We tested this hypothesis through the use of a nanobody that selectively binds to PTHR1 over PTHR2. The conjugation of anti-PTHR1 nanobody with PTH(1-14) provided a conjugate that was both active in mice and showed selectivity for PTHR1 over PTHR2 (>4,500-fold) that vastly surpassed the selectivity of PTH(1-34) (5-fold). It is remarkable that this approach converted a ligand with almost no receptor subtype specificity into one with complete specificity. This method for fusing a suboptimal ligand with an antibody, dubbed "conjugation of ligands and antibodies for membrane proteins, or CLAMP" should be widely applicable provided two conditions are met. First, ligands that bind receptor weakly but activate receptors at higher concentrations must be identified. Second, synthetic methods to link such ligands to antibodies without causing the complete loss of biological activity must be developed.
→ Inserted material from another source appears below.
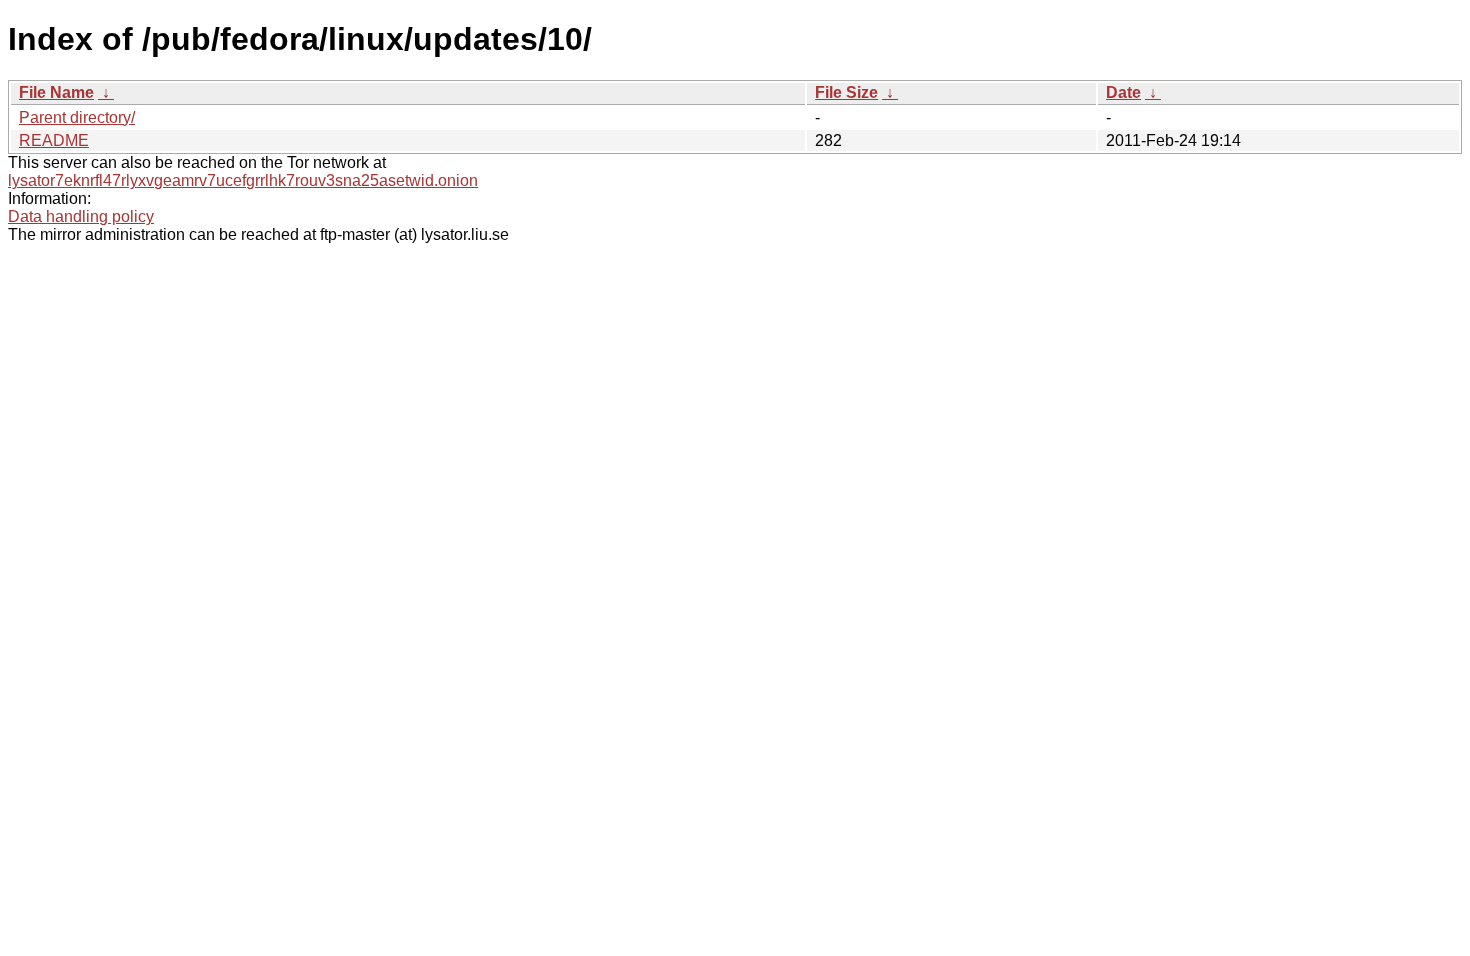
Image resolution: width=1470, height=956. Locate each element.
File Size (846, 92)
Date (1123, 92)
Flexibility with regard to linkage chemistry connecting antibody and ligand might depend on the size of ligand used; it is likely that small molecules will be more sensitive to structural modifications than the relatively large peptide ligands used here. Whether these conditions can be realized is at current unknown. The modularity of CLAMP should allow many laboratories to assess this platform for cell surface proteins of interest.